*ACTIVITY*: Continue the news excerpt about Minnesota's state budget forecast, picking up after its final sentence.
**** SELECTED PASSAGE
Some of the metrics that went into the forecast were gathered before the recent Russian invasion of Ukraine and the resulting sanctions that could ripple outward.

It’s important to keep in mind that these forecasts aren’t produced overnight. The invasion in Europe last week was a distinct possibility when the forecast document began taking shape many weeks ago, but the extent of it and the reaction by the U.S. and its allies weren’t as clear until after the fact.

Bearer of bad news
Tom Hanson, when he was commissioner of the Minnesota Management and Budget Department, during the Pawlenty administration.
MPR Photo | Tim Pugmire

Tom Hanson, the state finance commissioner for four years under Republican Gov. Tim Pawlenty, said unfolding events like the one now are hard to account for.

“When I was MMB commissioner in 2008, when we saw the downturn in the economy from what was going on on Wall Street, we got the economic forecasts from our consultants at the beginning of the month. By the time we issued the forecast at the end of the month, it was horribly outdated,” Hanson said.
********
**** EXCERPTED DATA
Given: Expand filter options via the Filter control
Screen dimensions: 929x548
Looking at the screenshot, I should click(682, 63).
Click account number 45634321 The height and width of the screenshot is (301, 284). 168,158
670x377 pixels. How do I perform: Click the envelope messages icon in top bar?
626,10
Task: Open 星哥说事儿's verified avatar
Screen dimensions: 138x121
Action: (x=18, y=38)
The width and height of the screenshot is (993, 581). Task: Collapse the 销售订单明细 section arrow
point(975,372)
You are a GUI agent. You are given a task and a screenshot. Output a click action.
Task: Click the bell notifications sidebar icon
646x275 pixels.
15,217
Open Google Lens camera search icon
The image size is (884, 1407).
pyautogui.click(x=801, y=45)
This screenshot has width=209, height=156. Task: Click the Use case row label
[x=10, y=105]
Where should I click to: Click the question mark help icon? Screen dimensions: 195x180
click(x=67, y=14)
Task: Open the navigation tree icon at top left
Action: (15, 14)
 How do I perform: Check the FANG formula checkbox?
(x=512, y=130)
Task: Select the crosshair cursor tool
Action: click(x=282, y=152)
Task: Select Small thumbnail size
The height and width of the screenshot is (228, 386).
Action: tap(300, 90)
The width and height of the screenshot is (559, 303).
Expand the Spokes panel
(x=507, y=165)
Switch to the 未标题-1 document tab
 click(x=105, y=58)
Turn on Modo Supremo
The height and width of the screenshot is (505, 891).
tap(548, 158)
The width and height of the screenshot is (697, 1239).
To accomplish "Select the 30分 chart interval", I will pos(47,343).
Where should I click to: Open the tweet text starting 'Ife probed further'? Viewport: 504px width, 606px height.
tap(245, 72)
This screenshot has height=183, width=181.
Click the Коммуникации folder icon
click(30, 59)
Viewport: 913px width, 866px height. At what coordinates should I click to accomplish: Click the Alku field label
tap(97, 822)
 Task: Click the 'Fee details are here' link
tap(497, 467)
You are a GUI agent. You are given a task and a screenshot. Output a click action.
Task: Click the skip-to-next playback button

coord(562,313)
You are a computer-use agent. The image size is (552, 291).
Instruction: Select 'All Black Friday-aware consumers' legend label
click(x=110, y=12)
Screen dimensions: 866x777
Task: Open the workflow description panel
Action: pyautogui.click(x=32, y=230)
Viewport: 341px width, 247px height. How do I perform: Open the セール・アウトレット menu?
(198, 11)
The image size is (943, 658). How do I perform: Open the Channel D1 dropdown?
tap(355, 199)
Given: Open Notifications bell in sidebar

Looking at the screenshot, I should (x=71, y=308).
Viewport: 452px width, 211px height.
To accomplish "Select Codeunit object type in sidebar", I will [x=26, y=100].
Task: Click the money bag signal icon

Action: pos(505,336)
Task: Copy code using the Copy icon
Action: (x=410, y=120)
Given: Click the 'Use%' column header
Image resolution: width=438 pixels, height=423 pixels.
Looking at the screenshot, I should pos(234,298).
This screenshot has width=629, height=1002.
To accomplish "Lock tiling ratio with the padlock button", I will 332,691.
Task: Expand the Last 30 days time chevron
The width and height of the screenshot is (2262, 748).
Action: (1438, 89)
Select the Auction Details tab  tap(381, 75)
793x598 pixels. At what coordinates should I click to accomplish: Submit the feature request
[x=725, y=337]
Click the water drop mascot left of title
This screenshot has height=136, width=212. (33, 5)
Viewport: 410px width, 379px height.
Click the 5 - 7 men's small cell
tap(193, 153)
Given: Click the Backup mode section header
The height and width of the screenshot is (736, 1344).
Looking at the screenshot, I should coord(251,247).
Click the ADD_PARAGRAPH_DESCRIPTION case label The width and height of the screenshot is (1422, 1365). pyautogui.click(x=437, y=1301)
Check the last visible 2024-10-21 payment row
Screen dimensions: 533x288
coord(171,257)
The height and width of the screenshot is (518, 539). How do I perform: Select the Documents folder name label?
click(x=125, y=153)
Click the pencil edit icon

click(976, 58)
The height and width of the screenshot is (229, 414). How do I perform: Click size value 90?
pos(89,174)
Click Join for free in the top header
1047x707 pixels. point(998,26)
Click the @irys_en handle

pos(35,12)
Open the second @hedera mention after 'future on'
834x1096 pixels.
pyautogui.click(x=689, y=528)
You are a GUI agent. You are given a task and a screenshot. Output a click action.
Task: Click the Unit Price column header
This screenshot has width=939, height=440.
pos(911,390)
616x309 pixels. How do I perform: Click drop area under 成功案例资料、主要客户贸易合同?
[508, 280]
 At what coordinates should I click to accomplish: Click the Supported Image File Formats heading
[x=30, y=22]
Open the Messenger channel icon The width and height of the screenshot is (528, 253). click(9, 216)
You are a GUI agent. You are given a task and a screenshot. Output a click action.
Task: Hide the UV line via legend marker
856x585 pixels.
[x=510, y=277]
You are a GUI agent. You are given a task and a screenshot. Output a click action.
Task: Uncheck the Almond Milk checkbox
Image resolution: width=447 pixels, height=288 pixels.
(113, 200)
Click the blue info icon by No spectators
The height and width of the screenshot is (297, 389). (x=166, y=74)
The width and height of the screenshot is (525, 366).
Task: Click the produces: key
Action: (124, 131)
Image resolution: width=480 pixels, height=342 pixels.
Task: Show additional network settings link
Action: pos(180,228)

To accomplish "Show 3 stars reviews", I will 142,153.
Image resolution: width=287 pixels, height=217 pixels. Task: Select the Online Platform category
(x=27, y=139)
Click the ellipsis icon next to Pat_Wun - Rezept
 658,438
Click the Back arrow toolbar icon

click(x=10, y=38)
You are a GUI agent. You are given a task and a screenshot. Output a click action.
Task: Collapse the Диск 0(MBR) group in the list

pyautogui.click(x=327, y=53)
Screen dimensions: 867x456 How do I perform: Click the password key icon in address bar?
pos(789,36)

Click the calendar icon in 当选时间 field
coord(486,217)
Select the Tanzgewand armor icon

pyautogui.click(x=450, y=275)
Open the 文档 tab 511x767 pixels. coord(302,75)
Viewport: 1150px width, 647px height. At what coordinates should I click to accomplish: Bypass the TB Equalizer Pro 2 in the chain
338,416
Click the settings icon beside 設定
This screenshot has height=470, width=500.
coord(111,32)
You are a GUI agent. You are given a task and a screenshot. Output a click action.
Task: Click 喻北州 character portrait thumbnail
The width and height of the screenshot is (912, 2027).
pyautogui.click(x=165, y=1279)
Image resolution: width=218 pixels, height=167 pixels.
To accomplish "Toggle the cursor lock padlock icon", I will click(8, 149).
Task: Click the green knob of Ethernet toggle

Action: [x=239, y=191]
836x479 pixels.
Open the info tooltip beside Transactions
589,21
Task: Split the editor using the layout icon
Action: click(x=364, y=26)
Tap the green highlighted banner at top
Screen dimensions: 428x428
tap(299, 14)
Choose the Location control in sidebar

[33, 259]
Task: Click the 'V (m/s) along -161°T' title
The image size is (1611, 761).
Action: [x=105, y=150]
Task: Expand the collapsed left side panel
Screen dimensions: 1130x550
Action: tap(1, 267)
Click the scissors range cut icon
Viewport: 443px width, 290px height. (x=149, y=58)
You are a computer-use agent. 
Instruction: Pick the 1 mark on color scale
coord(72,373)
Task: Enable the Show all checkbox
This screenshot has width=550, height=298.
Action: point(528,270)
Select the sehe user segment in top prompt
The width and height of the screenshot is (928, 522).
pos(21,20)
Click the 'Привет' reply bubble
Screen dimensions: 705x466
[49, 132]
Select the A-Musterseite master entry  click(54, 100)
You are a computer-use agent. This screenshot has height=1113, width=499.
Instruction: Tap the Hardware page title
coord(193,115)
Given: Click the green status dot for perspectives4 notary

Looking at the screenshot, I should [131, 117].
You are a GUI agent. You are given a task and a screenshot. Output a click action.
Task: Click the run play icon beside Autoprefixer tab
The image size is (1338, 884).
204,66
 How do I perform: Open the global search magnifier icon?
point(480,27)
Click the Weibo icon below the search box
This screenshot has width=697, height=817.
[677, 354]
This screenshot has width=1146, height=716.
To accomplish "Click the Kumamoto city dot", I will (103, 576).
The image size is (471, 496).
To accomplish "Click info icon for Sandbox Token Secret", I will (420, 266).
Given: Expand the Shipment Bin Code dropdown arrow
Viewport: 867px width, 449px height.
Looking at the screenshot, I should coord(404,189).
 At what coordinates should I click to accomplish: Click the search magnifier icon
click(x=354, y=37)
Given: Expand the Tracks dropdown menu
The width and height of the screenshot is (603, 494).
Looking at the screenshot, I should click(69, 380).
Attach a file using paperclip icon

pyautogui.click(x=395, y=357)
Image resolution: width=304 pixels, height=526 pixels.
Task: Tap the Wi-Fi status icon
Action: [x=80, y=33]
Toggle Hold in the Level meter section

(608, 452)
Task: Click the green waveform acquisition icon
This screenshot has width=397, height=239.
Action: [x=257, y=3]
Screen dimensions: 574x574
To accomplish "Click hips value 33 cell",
********
*ANSWER*:
Of the current situation, he added, “I would say there probably is going to be an asterisk to some degree.”

Tax collections aren’t the only ingredient in the forecast.

Past and projected spending are also vital.

“State expenditures are generally speaking much more stable,” said former MMB Commissioner Pam Wheelock, who served under third-party Gov. Jesse Ventura.

Pam Wheelock
Pam Wheelock oversaw Minnesota's finances during Gov. Jesse Ventura's administration.
Courtesy of University of Minnesota

“The spending side is passed by the Legislature, with the exception of those entitlement programs that are based on eligibility. That's the only thing that has some volatility,” Wheelock said.

The state has spent a lot of money on the COVID-19 fight. Much of that has been federal money and took the burden off some state programs. Last week, the Department of Education reported that public school enrollment for this year was a couple thousand students smaller than the prior school year. That translates into millions of state dollars not sent to districts.

Then there is high inflation, which has an effect on government entities as it does for households. Forecasters are limited by law in the way they can factor inflation into their spending calculations, although they always offer side estimates about its impact. 

The prospect of rising interest rates in the weeks and months ahead will matter, too.

With some of these variables, lawmakers are already starting to curtail expectations or say they’d like to tread carefully.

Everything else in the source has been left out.